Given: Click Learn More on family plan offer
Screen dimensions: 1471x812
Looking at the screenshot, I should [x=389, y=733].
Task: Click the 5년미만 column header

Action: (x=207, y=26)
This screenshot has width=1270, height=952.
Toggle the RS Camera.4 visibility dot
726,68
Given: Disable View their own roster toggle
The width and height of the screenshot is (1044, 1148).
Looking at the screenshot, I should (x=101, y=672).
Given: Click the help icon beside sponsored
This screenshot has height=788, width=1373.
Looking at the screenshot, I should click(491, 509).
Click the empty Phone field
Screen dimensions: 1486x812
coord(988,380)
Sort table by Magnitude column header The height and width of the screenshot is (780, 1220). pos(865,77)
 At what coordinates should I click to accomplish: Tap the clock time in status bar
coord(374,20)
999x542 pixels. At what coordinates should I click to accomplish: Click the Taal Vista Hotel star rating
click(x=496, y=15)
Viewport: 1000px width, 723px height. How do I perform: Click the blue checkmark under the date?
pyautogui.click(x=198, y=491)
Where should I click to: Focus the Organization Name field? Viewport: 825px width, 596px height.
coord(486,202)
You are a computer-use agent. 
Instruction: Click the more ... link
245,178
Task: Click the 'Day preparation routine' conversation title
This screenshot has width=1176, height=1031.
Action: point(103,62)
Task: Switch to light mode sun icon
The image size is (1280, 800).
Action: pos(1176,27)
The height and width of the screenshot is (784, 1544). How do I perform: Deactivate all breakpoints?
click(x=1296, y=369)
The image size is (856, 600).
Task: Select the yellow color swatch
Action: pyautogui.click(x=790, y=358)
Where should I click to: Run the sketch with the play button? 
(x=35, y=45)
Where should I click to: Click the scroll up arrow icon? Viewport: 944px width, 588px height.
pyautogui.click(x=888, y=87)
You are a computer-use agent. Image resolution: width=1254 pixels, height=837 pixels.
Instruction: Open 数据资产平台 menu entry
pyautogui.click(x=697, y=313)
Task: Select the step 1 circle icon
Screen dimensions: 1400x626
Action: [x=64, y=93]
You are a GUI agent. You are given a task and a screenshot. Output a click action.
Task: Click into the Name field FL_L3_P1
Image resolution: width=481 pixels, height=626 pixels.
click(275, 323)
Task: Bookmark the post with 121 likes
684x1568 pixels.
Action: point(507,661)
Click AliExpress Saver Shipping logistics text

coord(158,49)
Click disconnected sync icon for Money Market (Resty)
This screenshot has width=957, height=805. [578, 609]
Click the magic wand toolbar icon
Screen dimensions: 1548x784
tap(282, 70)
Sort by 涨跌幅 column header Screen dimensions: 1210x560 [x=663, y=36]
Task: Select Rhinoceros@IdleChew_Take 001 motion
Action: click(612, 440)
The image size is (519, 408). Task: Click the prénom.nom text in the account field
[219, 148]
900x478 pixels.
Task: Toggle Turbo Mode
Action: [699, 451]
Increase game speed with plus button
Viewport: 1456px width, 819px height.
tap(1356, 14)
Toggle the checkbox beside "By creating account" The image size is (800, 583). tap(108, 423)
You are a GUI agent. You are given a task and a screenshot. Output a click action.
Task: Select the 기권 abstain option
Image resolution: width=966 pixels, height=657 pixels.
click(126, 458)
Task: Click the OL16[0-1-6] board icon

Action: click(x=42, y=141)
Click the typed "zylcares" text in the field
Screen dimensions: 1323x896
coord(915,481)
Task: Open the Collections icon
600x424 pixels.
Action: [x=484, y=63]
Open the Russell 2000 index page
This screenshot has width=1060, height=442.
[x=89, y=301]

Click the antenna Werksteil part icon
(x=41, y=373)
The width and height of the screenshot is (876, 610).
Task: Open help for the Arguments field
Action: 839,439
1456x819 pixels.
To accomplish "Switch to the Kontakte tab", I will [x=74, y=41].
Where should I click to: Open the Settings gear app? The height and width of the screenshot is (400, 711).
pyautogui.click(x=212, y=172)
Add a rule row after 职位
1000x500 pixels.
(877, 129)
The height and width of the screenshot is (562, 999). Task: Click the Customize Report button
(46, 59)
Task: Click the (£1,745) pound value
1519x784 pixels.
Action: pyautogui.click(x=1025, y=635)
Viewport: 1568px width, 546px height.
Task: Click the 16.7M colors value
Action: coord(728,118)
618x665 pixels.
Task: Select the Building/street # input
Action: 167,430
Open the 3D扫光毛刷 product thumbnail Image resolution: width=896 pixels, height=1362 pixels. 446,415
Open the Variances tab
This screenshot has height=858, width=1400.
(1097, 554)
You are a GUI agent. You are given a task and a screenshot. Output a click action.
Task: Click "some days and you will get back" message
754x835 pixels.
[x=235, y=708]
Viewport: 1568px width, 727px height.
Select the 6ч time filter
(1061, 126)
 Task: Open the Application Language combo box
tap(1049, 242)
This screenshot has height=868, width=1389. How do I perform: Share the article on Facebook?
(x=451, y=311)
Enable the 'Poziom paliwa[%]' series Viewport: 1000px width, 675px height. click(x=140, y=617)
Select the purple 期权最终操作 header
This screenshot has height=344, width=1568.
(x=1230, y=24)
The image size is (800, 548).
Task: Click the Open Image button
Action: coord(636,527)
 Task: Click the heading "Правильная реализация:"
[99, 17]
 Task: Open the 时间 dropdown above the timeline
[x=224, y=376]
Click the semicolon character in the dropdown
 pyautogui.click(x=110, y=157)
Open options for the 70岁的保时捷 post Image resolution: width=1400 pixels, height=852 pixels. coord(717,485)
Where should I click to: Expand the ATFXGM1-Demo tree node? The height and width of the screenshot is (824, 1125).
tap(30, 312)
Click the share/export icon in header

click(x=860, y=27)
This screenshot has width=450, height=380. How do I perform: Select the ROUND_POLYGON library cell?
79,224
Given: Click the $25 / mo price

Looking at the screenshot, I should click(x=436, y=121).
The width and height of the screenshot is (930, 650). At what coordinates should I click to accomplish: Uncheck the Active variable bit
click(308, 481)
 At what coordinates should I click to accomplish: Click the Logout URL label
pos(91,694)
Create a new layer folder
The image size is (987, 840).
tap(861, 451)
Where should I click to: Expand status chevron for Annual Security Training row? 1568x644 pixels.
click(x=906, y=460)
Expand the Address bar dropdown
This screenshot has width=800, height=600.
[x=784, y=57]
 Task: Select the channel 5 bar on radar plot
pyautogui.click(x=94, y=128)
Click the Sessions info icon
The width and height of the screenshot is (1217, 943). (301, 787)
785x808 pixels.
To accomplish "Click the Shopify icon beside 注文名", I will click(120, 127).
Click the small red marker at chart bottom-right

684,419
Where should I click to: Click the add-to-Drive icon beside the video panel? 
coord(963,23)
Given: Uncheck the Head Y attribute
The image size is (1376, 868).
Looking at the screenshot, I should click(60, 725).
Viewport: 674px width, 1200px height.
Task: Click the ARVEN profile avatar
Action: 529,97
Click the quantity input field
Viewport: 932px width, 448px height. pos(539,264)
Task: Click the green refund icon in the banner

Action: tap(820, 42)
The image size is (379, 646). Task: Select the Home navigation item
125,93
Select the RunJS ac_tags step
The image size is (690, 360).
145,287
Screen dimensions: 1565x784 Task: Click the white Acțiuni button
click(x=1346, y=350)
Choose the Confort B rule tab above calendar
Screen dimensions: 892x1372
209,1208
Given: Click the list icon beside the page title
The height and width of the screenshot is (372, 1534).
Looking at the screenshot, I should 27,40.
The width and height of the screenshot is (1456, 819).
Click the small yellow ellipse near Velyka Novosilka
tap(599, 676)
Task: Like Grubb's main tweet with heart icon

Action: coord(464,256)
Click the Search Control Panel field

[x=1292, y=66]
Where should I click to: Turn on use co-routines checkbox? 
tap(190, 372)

◆ ◆ ◆ ◆ ◆

== EXERCISE DIRECTIONS ==
Reproduce every one of the entries above line for line, with no changes to their wording or characters.

== ANSWER TO THIS EXERCISE ==
Given: Click Learn More on family plan offer
Screen dimensions: 1471x812
Looking at the screenshot, I should [x=389, y=733].
Task: Click the 5년미만 column header

Action: (x=207, y=26)
This screenshot has width=1270, height=952.
Toggle the RS Camera.4 visibility dot
726,68
Given: Disable View their own roster toggle
The width and height of the screenshot is (1044, 1148).
Looking at the screenshot, I should (x=101, y=672).
Given: Click the help icon beside sponsored
This screenshot has height=788, width=1373.
Looking at the screenshot, I should click(491, 509).
Click the empty Phone field
Screen dimensions: 1486x812
coord(988,380)
Sort table by Magnitude column header The height and width of the screenshot is (780, 1220). pos(865,77)
 At what coordinates should I click to accomplish: Tap the clock time in status bar
coord(374,20)
999x542 pixels. At what coordinates should I click to accomplish: Click the Taal Vista Hotel star rating
click(x=496, y=15)
Viewport: 1000px width, 723px height. How do I perform: Click the blue checkmark under the date?
pyautogui.click(x=198, y=491)
Where should I click to: Focus the Organization Name field? Viewport: 825px width, 596px height.
coord(486,202)
You are a computer-use agent. 
Instruction: Click the more ... link
245,178
Task: Click the 'Day preparation routine' conversation title
This screenshot has width=1176, height=1031.
Action: point(103,62)
Task: Switch to light mode sun icon
The image size is (1280, 800).
Action: pos(1176,27)
The height and width of the screenshot is (784, 1544). How do I perform: Deactivate all breakpoints?
click(x=1296, y=369)
The image size is (856, 600).
Task: Select the yellow color swatch
Action: pyautogui.click(x=790, y=358)
Where should I click to: Run the sketch with the play button? 
(x=35, y=45)
Where should I click to: Click the scroll up arrow icon? Viewport: 944px width, 588px height.
pyautogui.click(x=888, y=87)
You are a computer-use agent. Image resolution: width=1254 pixels, height=837 pixels.
Instruction: Open 数据资产平台 menu entry
pyautogui.click(x=697, y=313)
Task: Select the step 1 circle icon
Screen dimensions: 1400x626
Action: [x=64, y=93]
You are a GUI agent. You are given a task and a screenshot. Output a click action.
Task: Click into the Name field FL_L3_P1
Image resolution: width=481 pixels, height=626 pixels.
click(275, 323)
Task: Bookmark the post with 121 likes
684x1568 pixels.
Action: point(507,661)
Click AliExpress Saver Shipping logistics text

coord(158,49)
Click disconnected sync icon for Money Market (Resty)
This screenshot has width=957, height=805. [578, 609]
Click the magic wand toolbar icon
Screen dimensions: 1548x784
tap(282, 70)
Sort by 涨跌幅 column header Screen dimensions: 1210x560 [x=663, y=36]
Task: Select Rhinoceros@IdleChew_Take 001 motion
Action: click(612, 440)
The image size is (519, 408). Task: Click the prénom.nom text in the account field
[219, 148]
900x478 pixels.
Task: Toggle Turbo Mode
Action: [699, 451]
Increase game speed with plus button
Viewport: 1456px width, 819px height.
tap(1356, 14)
Toggle the checkbox beside "By creating account" The image size is (800, 583). tap(108, 423)
You are a GUI agent. You are given a task and a screenshot. Output a click action.
Task: Select the 기권 abstain option
Image resolution: width=966 pixels, height=657 pixels.
click(126, 458)
Task: Click the OL16[0-1-6] board icon

Action: click(x=42, y=141)
Click the typed "zylcares" text in the field
Screen dimensions: 1323x896
coord(915,481)
Task: Open the Collections icon
600x424 pixels.
Action: [x=484, y=63]
Open the Russell 2000 index page
This screenshot has width=1060, height=442.
[x=89, y=301]

Click the antenna Werksteil part icon
(x=41, y=373)
The width and height of the screenshot is (876, 610).
Task: Open help for the Arguments field
Action: 839,439
1456x819 pixels.
To accomplish "Switch to the Kontakte tab", I will [x=74, y=41].
Where should I click to: Open the Settings gear app? The height and width of the screenshot is (400, 711).
pyautogui.click(x=212, y=172)
Add a rule row after 职位
1000x500 pixels.
(877, 129)
The height and width of the screenshot is (562, 999). Task: Click the Customize Report button
(46, 59)
Task: Click the (£1,745) pound value
1519x784 pixels.
Action: pyautogui.click(x=1025, y=635)
Viewport: 1568px width, 546px height.
Task: Click the 16.7M colors value
Action: coord(728,118)
618x665 pixels.
Task: Select the Building/street # input
Action: 167,430
Open the 3D扫光毛刷 product thumbnail Image resolution: width=896 pixels, height=1362 pixels. 446,415
Open the Variances tab
This screenshot has height=858, width=1400.
(1097, 554)
You are a GUI agent. You are given a task and a screenshot. Output a click action.
Task: Click "some days and you will get back" message
754x835 pixels.
[x=235, y=708]
Viewport: 1568px width, 727px height.
Select the 6ч time filter
(1061, 126)
 Task: Open the Application Language combo box
tap(1049, 242)
This screenshot has height=868, width=1389. How do I perform: Share the article on Facebook?
(x=451, y=311)
Enable the 'Poziom paliwa[%]' series Viewport: 1000px width, 675px height. click(x=140, y=617)
Select the purple 期权最终操作 header
This screenshot has height=344, width=1568.
(x=1230, y=24)
The image size is (800, 548).
Task: Click the Open Image button
Action: coord(636,527)
 Task: Click the heading "Правильная реализация:"
[99, 17]
 Task: Open the 时间 dropdown above the timeline
[x=224, y=376]
Click the semicolon character in the dropdown
 pyautogui.click(x=110, y=157)
Open options for the 70岁的保时捷 post Image resolution: width=1400 pixels, height=852 pixels. coord(717,485)
Where should I click to: Expand the ATFXGM1-Demo tree node? The height and width of the screenshot is (824, 1125).
tap(30, 312)
Click the share/export icon in header

click(x=860, y=27)
This screenshot has width=450, height=380. How do I perform: Select the ROUND_POLYGON library cell?
79,224
Given: Click the $25 / mo price

Looking at the screenshot, I should click(x=436, y=121).
The width and height of the screenshot is (930, 650). At what coordinates should I click to accomplish: Uncheck the Active variable bit
click(308, 481)
 At what coordinates should I click to accomplish: Click the Logout URL label
pos(91,694)
Create a new layer folder
The image size is (987, 840).
tap(861, 451)
Where should I click to: Expand status chevron for Annual Security Training row? 1568x644 pixels.
click(x=906, y=460)
Expand the Address bar dropdown
This screenshot has width=800, height=600.
[x=784, y=57]
 Task: Select the channel 5 bar on radar plot
pyautogui.click(x=94, y=128)
Click the Sessions info icon
The width and height of the screenshot is (1217, 943). (301, 787)
785x808 pixels.
To accomplish "Click the Shopify icon beside 注文名", I will click(120, 127).
Click the small red marker at chart bottom-right

684,419
Where should I click to: Click the add-to-Drive icon beside the video panel? 
coord(963,23)
Given: Uncheck the Head Y attribute
The image size is (1376, 868).
Looking at the screenshot, I should click(60, 725).
Viewport: 674px width, 1200px height.
Task: Click the ARVEN profile avatar
Action: 529,97
Click the quantity input field
Viewport: 932px width, 448px height. pos(539,264)
Task: Click the green refund icon in the banner

Action: tap(820, 42)
The image size is (379, 646). Task: Select the Home navigation item
125,93
Select the RunJS ac_tags step
The image size is (690, 360).
145,287
Screen dimensions: 1565x784 Task: Click the white Acțiuni button
click(x=1346, y=350)
Choose the Confort B rule tab above calendar
Screen dimensions: 892x1372
209,1208
Given: Click the list icon beside the page title
The height and width of the screenshot is (372, 1534).
Looking at the screenshot, I should 27,40.
The width and height of the screenshot is (1456, 819).
Click the small yellow ellipse near Velyka Novosilka
tap(599, 676)
Task: Like Grubb's main tweet with heart icon

Action: coord(464,256)
Click the Search Control Panel field

[x=1292, y=66]
Where should I click to: Turn on use co-routines checkbox? 
tap(190, 372)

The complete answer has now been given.